Verquere Theorien & abstruse Fälle
Kaum scheint Tony Hill von einer schwerwiegenden Operation, in der ihm ein Hirntumor entfernt wurde, genesen, sieht er sich mit seinen einst begangenen Fehlern konfrontiert. Hat ein von ihm erstelltes Profil fälschlicherweise einen Unschuldigen hinter Gitter gebracht? Als dann ein Mord geschieht, schaltet sich Tony dennoch umgehend in die Ermittlungen ein. Er muss sich mit Carols unbequemer Nachfolgerin DI Fielding herumschlagen, die bereits mit ordentlichen Startschwierigkeiten bei der Bradfielder Polizei kämpfend absolut keinen Wert auf Hills offensichtlich zweifelhafte Expertisen legt. In der Zwischenzeit jedoch verschwinden junge Frauen, und ein klug agierender Täter vergnügt sich in seinem ganz privaten lasterhaften Boudoir. Wird Tony mit seinen verqueren Theorien einer sich energisch irrenden Fielding in Tödliche Fallen auf die Sprünge helfen können, bevor weitere Opfer sterben müssen?
Das sich langsam zusammenfindende Duo Hill/Fielding muss in Tödliche Worte eine weitere besonders komplizierte Mordserie lösen. Der eher abstruse Fall ist direkt aus Val McDermids Feder auf den Bildschirm geflossen, und die ist immerhin bekanntlich die Erfinderin des liebenswerten Sonderlings Tony Hill.
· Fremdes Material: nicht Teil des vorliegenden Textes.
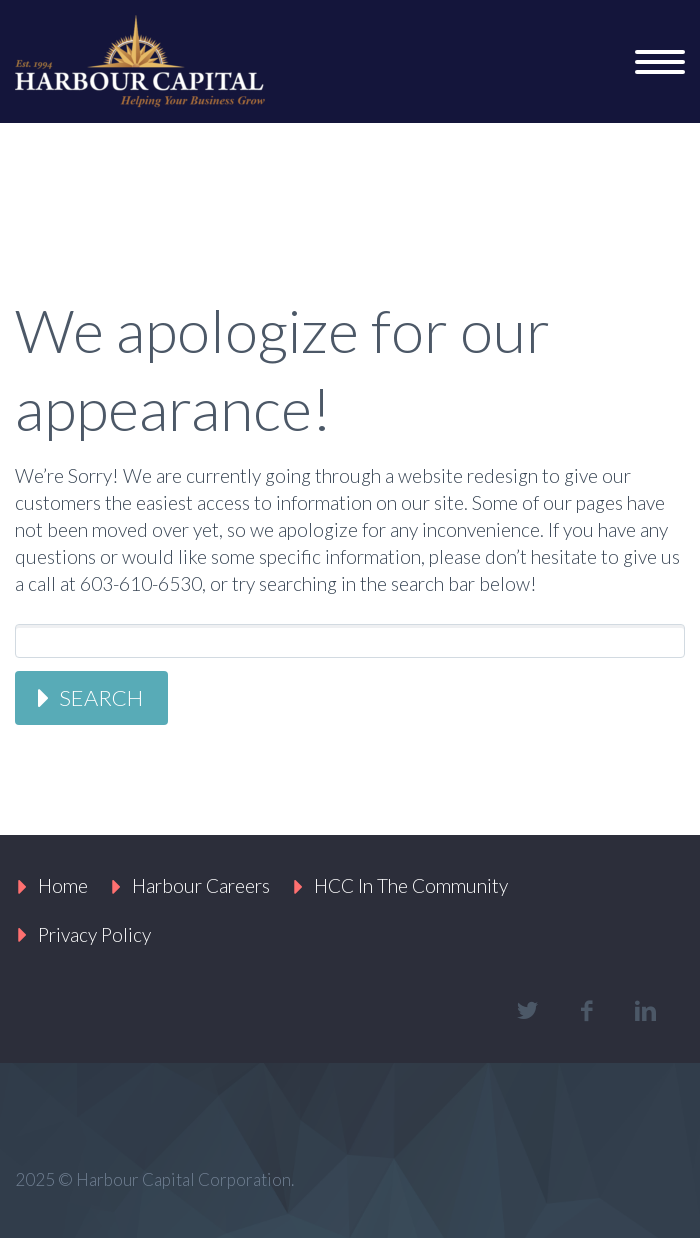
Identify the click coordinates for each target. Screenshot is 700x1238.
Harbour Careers (201, 885)
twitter (527, 1011)
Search (101, 697)
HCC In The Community (411, 885)
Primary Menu (660, 62)
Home (63, 885)
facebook (586, 1011)
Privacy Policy (94, 934)
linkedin (645, 1011)
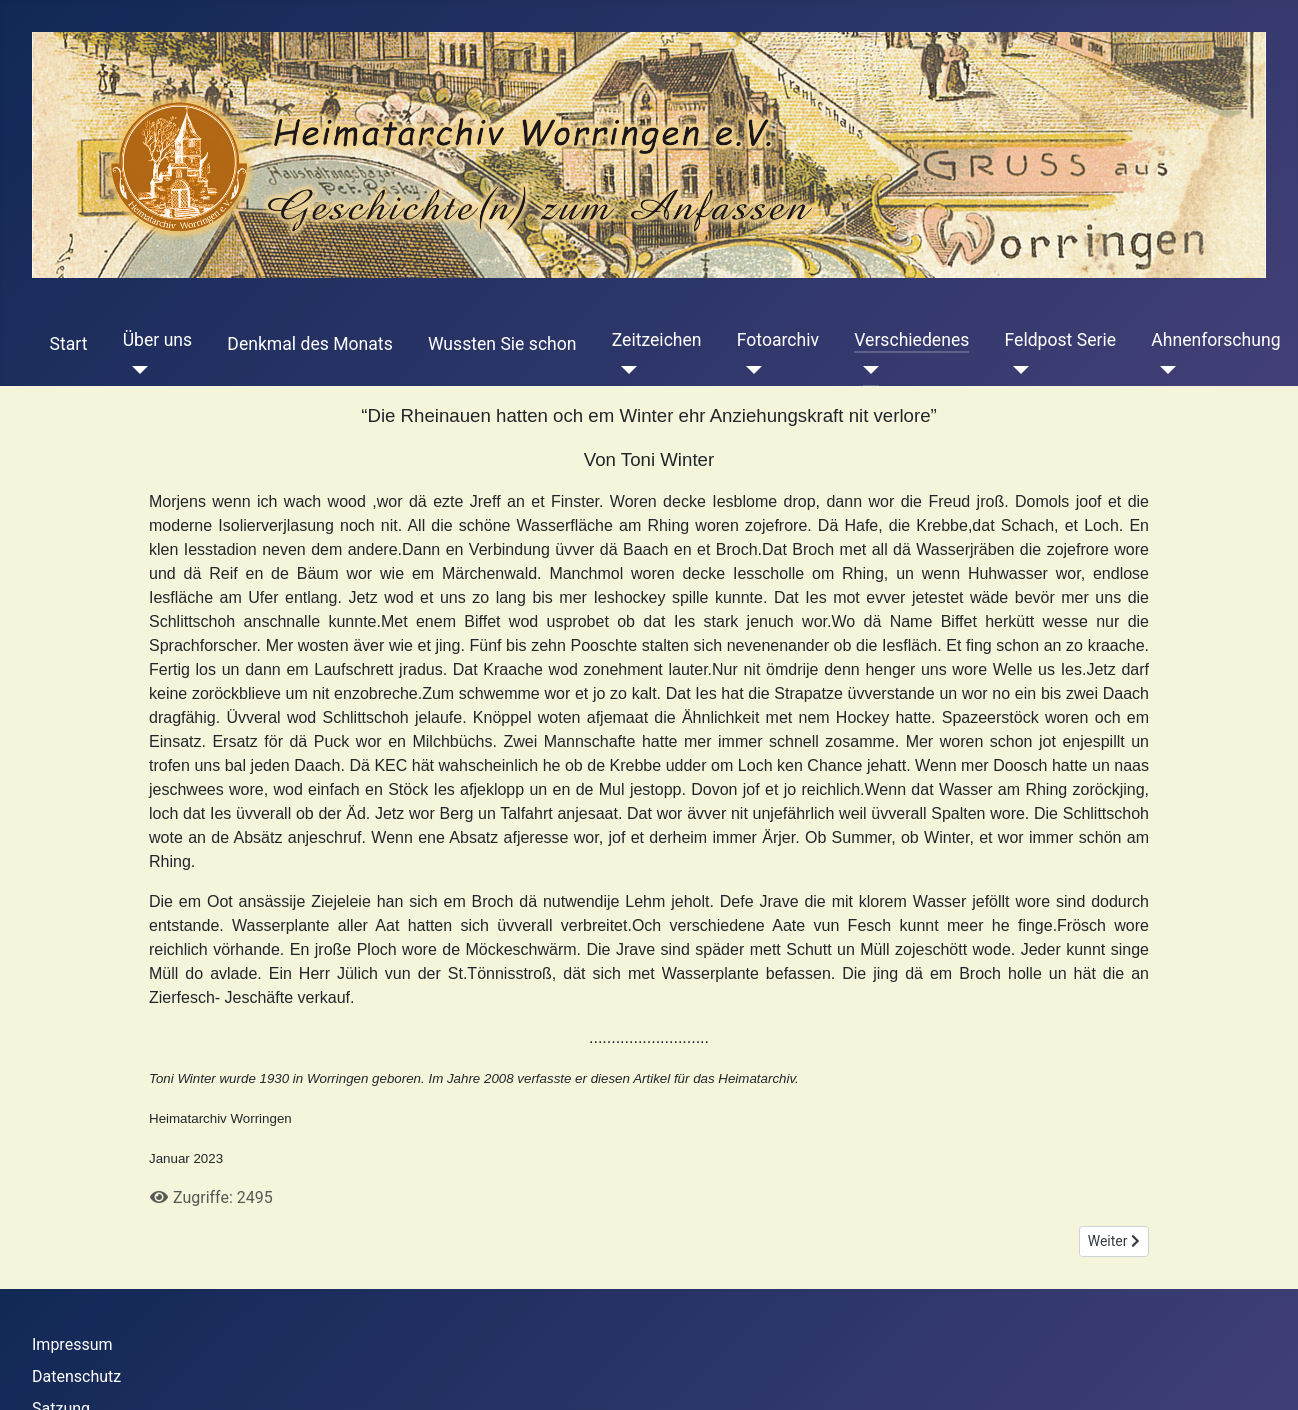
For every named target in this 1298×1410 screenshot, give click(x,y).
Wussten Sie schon (502, 344)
Den Untersuchungen des Sittendezernats unterstellt, muss Tony sich erneut auf eine harte Bewährungsprobe und einige Machtkämpfe einlassen. Prostituierte werden qualvoll zu Tode geschlitzt, doch der bereits für diese Verbrechen verurteilte Mörder sitzt in der Psychiatrie. Und die die Ermittlungen leitende Beamtin lässt Dr. Hill unverblümt wissen, wie viel sie von seinen Psycho-Geschwätzeleien hält. Tatsächlich erscheinen seine immer wieder abgewandelten Profile und Ratschläge derart wirr, dass niemand ihm Glauben schenken will.
Als DC Paula McIntyre (Emma Watson) bei einer Lockvogel-Undercover-Aktion in die Hände des Mörders gerät, laufen die Ermittlungen kopflos aus dem Ruder. Die 2. Folge glänzt durch perfekt abgestimmtes Timing, das rasante Action, stagnierende Ermittlungen und ruhige, lange Szenen kuppelt, die Hill mit einem vornehmlich schweigenden Mörder in der Psychiatrie verbringt.
Intuition & Spaß
Es sind Verlorene Seelen, die in der 3. und wahrscheinlich besten Episode dieser Staffel ihr verpasstes Heil suchen. Doch die Person, die sie leitet, scheint nichts als Mord im Sinn zu haben. Während das Team um DI Fielding im Dunklen tappt und bis in die höchsten Ränge der eigenen Vorgesetzen seltsame Doppeltodesfälle klären muss, glänzt Tony mit gnadenloser Intuition und exzellenter Recherche.
Das Schwarze Loch hingegen bringt Tony scharf an den Rand all seiner Möglichkeiten. Tony wird mit seinem ersten Fall, den er für die Polizei aufgeklärt hatte, konfrontiert. Die Beweise sprechen allerdings inzwischen nicht nur laut und vernehmlich für die Unschuld des damals Verurteilten, es wird behauptet, Tony habe das Geständnis erpresst und dem Inhaftierten durch fiese Manipulation den Keim des Verderbens eingepflanzt. Ist dieser nach seiner frühzeitigen Entlassung von einer reinen Seele nun zum Frauenmörder mutiert? Oder macht sich ein Nachahmungstäter einen entsetzlich mörderischen Spaß? Tony Hill sieht sich als Opfer eines lang geplanten Rachefeldzugs. Doch scheint es eher, als leide der Doktor inzwischen an schwerer Paranoia.
Clever konstruiert und rasant in Szene gesetzt, fängt auch die 4. Staffel von Hautnah - Die Methode Hill den erfolgreichen Grundton der Serie ein. Alle Sympathie basiert weiterhin auf Tony Hill, der sich – auch mit neuer Partnerin – perfekt in Szene zu setzen weiß. Das ist zwar kein atemloses Feuerwerk an Thrill, aber hervorragende Unterhaltung auf bestem British Prime-Crime-Niveau.